[EXERCISE DETAILS]
Go to the line that contains "You are a computer-use" in the listing below, then output it and every line after it exactly, omitting pictures.

[DATA IN THIS EXERCISE]
--*--

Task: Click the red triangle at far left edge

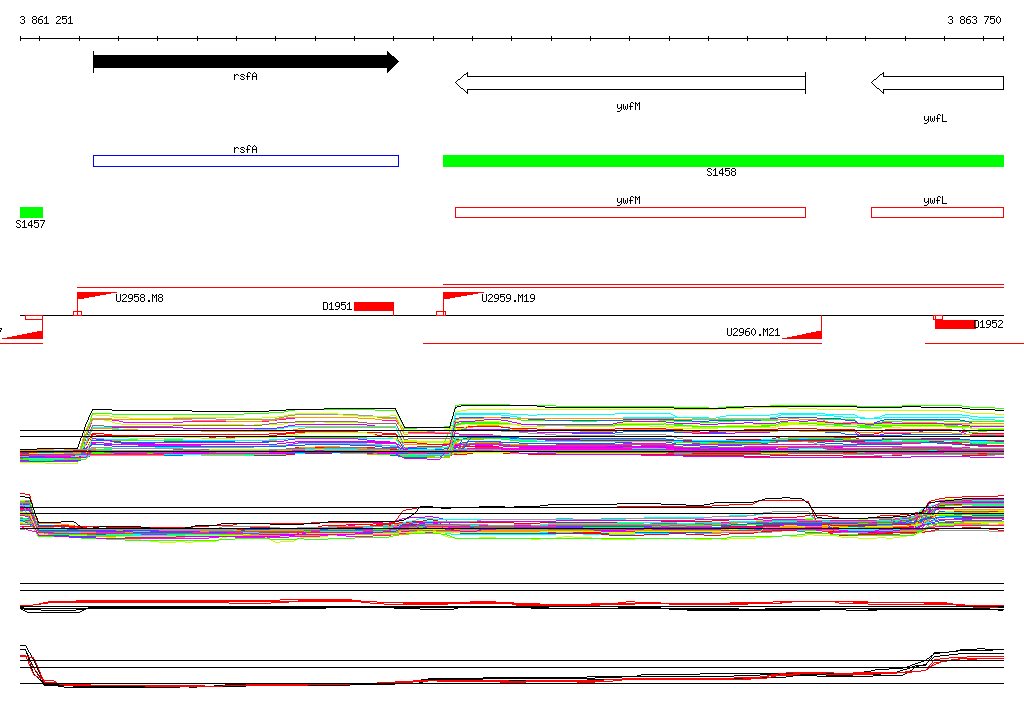Action: (x=22, y=335)
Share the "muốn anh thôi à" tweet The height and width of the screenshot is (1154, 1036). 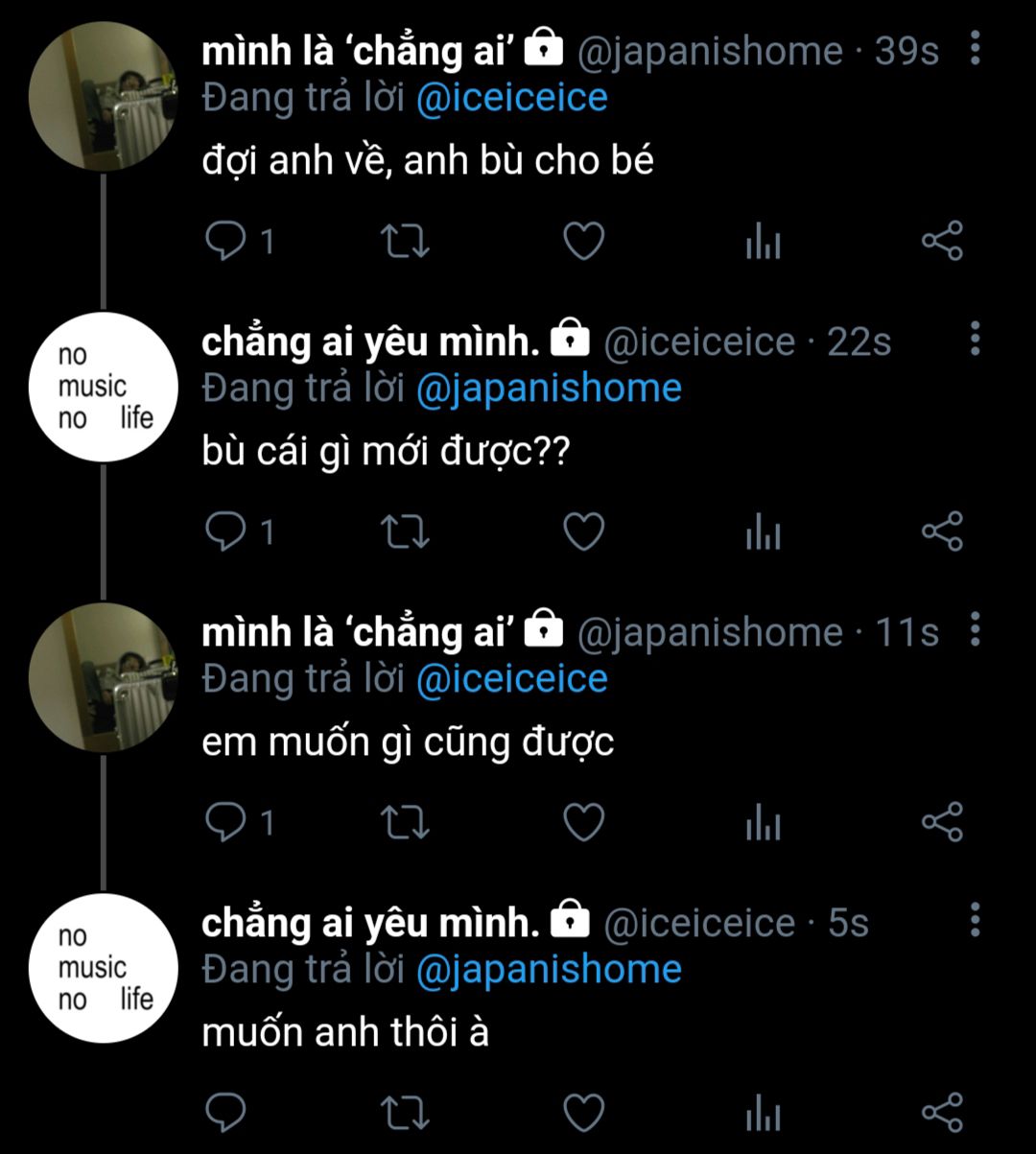point(941,1113)
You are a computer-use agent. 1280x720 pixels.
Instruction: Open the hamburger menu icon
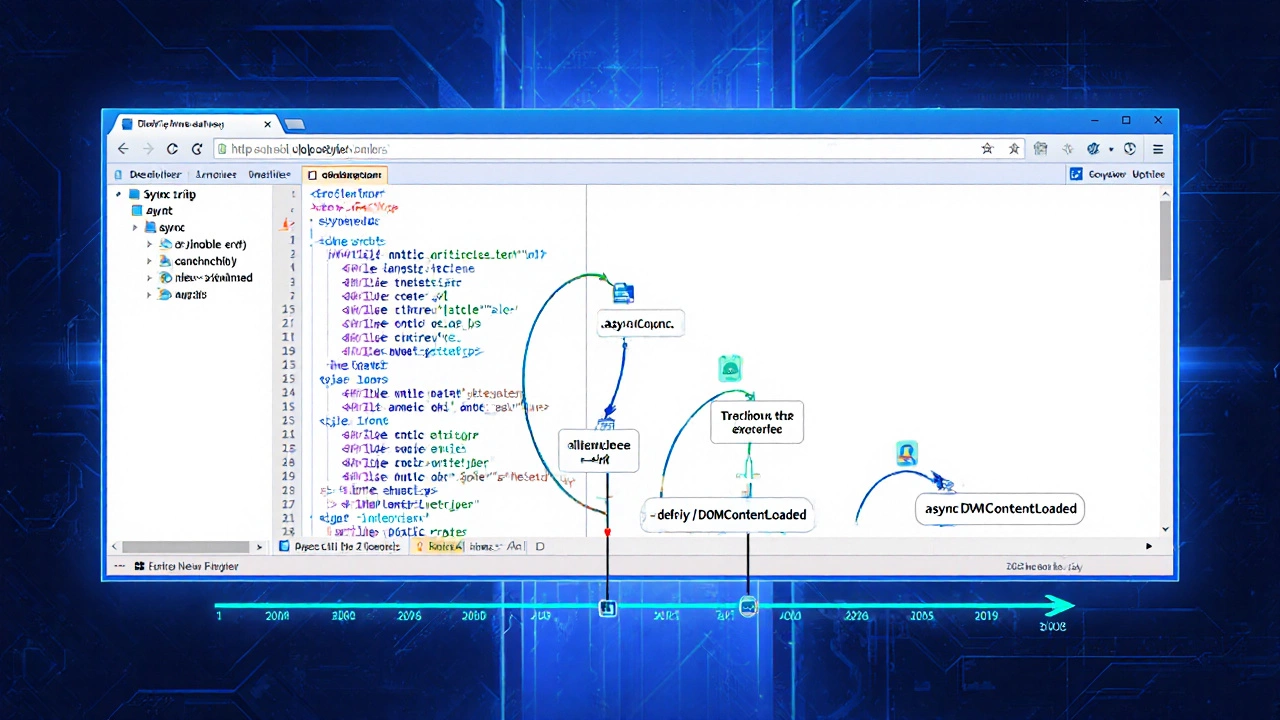pos(1158,148)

--*--

[SOLUTION]
You are a computer-use agent. 1280x720 pixels.
Instruction: Open the hamburger menu icon
pos(1158,148)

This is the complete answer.